Contains spoilers for Britannia: the whole series.
Britannia, a co-production between Sky in the UK and Amazon for the rest of the world, dropped onto NowTV at the end of last week, and I’ve, um, watched the whole lot.
Which must mean it’s good, right? Because in the Platinum Age, nobody needs to sit through mediocre TV. So, yes, spoilers: it’s watchable, enjoyable, sometimes too gruesome, but interesting enough to sustain my interest over its run.
Inevitably, even if it wasn’t trying to be, it’s going to be unfavourably compared to Game of Thrones, which is the last half decade’s flagship show, the one to which all others must aspire. Game of Thrones is big budget, epic, painted on a vast canvas, with a huge cast of characters and a multitude of storylines. So can Sky money and Amazon money compete? Not really. Let’s get that over with: Britannia is faster-paced, not afraid to skip “four moons” to get to the point, and in terms of locations seems to offer a limited range, with some characters seemingly sitting around in tents, others running around in the same woods, and a few others hanging around in some unlikely looking gorges. And, oh, Stonehenge, or something very like it. Filmed in the Czech Republic and Wales, it manages to look quite expensive, but without anywhere near the expansive geography and world-building of Game of Thrones, and without giving you a sense of where places were in relation to each other, or how long it might take to travel between them. And no dragons.

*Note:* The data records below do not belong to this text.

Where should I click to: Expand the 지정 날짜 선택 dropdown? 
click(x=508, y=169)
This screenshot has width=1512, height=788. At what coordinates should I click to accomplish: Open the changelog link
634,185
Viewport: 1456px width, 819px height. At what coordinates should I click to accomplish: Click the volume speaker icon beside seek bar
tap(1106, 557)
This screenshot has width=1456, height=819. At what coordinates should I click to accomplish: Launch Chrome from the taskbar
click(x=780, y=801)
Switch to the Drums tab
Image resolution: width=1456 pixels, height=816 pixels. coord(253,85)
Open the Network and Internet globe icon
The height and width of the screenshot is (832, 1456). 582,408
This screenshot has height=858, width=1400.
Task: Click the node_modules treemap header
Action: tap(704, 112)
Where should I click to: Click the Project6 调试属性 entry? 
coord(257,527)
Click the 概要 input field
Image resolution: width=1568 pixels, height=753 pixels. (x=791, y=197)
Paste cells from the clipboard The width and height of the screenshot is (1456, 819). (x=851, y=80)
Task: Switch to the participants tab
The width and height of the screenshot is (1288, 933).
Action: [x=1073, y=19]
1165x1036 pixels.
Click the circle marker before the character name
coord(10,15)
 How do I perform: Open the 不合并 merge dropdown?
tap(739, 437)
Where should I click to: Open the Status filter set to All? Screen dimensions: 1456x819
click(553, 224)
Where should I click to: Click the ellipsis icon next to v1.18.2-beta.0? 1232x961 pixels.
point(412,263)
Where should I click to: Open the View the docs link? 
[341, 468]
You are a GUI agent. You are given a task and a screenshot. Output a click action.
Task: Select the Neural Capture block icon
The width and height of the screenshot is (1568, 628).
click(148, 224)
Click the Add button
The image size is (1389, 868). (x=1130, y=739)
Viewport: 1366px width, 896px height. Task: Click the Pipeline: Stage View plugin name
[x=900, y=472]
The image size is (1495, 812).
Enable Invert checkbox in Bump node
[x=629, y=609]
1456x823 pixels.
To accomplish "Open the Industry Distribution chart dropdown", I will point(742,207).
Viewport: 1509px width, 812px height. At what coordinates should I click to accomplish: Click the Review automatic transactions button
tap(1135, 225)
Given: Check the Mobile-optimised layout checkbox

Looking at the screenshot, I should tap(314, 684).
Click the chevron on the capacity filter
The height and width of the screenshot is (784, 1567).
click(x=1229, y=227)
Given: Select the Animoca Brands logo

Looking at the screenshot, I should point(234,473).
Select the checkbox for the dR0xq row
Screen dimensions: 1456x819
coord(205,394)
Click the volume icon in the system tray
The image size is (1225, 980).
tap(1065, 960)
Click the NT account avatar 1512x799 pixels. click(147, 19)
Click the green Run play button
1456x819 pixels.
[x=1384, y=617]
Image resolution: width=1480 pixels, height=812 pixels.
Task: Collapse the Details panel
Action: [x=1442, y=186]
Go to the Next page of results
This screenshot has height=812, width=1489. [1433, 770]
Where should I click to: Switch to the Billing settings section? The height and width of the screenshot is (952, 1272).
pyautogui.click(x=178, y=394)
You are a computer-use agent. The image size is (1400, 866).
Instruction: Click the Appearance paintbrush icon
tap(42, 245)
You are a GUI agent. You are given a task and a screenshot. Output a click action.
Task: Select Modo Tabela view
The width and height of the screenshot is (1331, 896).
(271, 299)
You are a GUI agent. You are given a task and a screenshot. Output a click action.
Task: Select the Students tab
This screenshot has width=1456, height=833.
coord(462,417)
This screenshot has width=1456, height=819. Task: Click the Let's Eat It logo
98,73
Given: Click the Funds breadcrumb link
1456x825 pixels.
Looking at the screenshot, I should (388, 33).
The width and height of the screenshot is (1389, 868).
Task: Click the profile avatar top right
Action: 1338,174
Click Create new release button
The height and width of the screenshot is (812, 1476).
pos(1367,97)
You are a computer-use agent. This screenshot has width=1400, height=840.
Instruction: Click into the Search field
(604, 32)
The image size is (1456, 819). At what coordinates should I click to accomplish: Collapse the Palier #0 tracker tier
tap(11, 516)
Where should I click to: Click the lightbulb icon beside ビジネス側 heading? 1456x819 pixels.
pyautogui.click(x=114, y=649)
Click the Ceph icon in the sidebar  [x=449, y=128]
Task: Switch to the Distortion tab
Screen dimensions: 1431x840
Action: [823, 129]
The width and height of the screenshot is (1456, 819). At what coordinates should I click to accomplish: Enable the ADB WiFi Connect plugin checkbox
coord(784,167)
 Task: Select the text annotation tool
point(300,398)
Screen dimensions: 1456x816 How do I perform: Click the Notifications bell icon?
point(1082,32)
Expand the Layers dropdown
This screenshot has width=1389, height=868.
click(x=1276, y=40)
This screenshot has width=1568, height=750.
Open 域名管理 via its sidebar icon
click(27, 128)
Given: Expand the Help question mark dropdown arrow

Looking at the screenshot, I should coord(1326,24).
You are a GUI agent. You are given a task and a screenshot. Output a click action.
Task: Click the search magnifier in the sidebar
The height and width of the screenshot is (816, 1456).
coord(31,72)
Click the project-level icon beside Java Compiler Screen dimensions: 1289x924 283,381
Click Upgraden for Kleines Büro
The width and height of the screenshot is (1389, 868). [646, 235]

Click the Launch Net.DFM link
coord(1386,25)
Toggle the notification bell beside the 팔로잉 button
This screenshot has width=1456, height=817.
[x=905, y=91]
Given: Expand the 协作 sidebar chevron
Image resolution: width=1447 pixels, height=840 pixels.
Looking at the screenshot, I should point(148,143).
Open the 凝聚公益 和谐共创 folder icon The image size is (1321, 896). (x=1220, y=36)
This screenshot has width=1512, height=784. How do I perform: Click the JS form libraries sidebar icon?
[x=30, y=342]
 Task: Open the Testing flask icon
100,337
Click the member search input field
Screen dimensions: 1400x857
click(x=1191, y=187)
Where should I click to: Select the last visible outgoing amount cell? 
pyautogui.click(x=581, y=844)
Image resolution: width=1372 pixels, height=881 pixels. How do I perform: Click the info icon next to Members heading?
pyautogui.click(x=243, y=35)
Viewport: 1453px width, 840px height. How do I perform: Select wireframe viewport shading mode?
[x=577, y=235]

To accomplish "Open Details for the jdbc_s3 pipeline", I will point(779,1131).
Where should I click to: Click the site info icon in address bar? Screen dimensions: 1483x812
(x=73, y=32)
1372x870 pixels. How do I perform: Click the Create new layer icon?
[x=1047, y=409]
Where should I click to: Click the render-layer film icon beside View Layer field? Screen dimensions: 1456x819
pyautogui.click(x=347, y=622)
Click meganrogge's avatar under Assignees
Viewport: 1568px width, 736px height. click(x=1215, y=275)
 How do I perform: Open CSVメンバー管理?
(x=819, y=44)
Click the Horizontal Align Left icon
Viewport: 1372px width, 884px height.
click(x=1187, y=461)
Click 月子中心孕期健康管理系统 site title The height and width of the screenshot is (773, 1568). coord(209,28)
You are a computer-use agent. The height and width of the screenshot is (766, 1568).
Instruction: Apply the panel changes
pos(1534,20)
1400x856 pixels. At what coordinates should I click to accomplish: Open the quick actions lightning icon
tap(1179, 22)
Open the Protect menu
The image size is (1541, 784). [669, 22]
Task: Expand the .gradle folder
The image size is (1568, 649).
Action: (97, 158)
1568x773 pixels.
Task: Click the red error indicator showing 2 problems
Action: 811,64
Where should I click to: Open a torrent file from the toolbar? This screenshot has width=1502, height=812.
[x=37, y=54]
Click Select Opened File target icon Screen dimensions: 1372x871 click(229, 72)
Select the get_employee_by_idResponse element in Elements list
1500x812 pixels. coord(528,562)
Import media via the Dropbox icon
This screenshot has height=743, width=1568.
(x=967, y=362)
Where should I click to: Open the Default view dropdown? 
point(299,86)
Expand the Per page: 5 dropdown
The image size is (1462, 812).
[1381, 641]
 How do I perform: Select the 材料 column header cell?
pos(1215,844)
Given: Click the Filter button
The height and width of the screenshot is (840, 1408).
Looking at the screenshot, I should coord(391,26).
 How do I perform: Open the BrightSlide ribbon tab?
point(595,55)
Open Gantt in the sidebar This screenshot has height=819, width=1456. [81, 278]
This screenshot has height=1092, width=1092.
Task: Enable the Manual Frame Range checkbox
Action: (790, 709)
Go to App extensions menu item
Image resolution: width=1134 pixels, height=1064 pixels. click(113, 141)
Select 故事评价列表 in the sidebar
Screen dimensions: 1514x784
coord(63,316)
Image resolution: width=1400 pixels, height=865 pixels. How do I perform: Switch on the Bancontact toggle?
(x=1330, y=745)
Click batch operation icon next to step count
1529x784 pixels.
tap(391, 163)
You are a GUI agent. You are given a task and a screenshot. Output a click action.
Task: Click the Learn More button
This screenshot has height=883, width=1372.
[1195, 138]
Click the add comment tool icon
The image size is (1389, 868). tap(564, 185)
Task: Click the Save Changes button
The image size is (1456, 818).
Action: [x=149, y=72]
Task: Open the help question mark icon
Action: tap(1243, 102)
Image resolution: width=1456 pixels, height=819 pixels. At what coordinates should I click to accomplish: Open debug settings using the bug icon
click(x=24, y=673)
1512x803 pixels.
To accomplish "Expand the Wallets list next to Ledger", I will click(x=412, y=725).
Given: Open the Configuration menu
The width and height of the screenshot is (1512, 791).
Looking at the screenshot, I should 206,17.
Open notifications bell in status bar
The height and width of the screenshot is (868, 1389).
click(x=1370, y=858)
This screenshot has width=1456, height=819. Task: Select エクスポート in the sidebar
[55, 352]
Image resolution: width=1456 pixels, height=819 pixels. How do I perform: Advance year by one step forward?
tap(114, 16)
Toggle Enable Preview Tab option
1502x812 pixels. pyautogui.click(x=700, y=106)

The Romans are in Britain. Led by David Morrissey, who plays Aulus Plautius who historically did lead the (second) Roman invasion in 43 CE, and who became Britain’s first governor. He faces the divided tribes of Britain, led by King Pellanor of the Cantii (Ian McDiarmid) and hate-filled Zoë Wanamaker as Antedia of the Regni. The Cantii were historically based in Kent (hence Canterbury, I guess), while the Regni were next door in Sussex. Alongside these two warring monarchs are the druids, led by mystic in makeup Mackenzie Crook, who plays Veran. Presumably we’re supposed to believe the druids are all over the place, though if it is meant to be Stonehenge, then that’s Wiltshire, and the druids’ last stand against the Romans was in Anglesey.
So that’s the historical geography, westward from Kent to Wales, which is after all the route of Watling Street: all the way from Canterbury to Bangor. But this isn’t really a history, nor meant to be enjoyed as a historically accurate drama. Instead, it contains mystics and magic, prophecies and hallucinogenic visions; and at least one character who straddles the land of the living and the dead. The dialogue is salty, with enough modern idiom to make it clear that the showrunners (the Butterworths et al) don’t give a shit about accuracy. You just don’t get much of a sense that these people are spread all over Britain. It sometimes feels as if the Romans set up camp on the Medway and that was it.
It all begins with an interrupted naming ceremony, as a tweenage girl, Cait, is about to choose her adult name. She’s already broken a taboo by speaking to her badass sister, and then the Romans arrive, and brutally kill or enslave almost everybody in the village. Cait’s captured father is blinded by one of the Romans, which leads all and sundry to freak out when they hear of a prophecy about a blind man and his small daughter. Cait herself knocks around in various places, but usually ends up teaming up, like Arya Stark, with a grumpy hypno-mystic, Divis (Nikolaj Lie Kaas) who variously tries to drop her, kill her, and protect her.
Meanwhile, Pellanor (who’s name is lifted from the Arthurian legends) is in conflict about how to deal with the Romans with his two kids, Julian Rhind-Tutt as Phelan, and Kelly Reilly as Kerra – who is supposed to have some Roman blood. There are complicated marriages, jealousies, spies, deserters, sieges, and gruesome, gruesome death ceremonies, with way too much gory detail.
Rhind-Tutt doesn’t have much to do at first except act as go-between for his sister and father, but it’s when he goes off on his own quest with captive tatooed bride Ania that he comes into his own, producing an entertaining turn, full of sardonic invective reminiscent of The Hound in Game of Thrones.
There is a lot of pointless running around in the woods, and a great deal of splashing around in chilly-looking water, and it does sag a little in the middle of its nine episodes, but the final three are great, and the ending of the siege in the season finale is spectacular. What the show needed was a tenth episode, Thrones-style, to set people up for what comes next, but instead a little of that was tacked onto the end. As I said, it doesn’t have the pacing quite right, but it is bonkers enough to win my approval.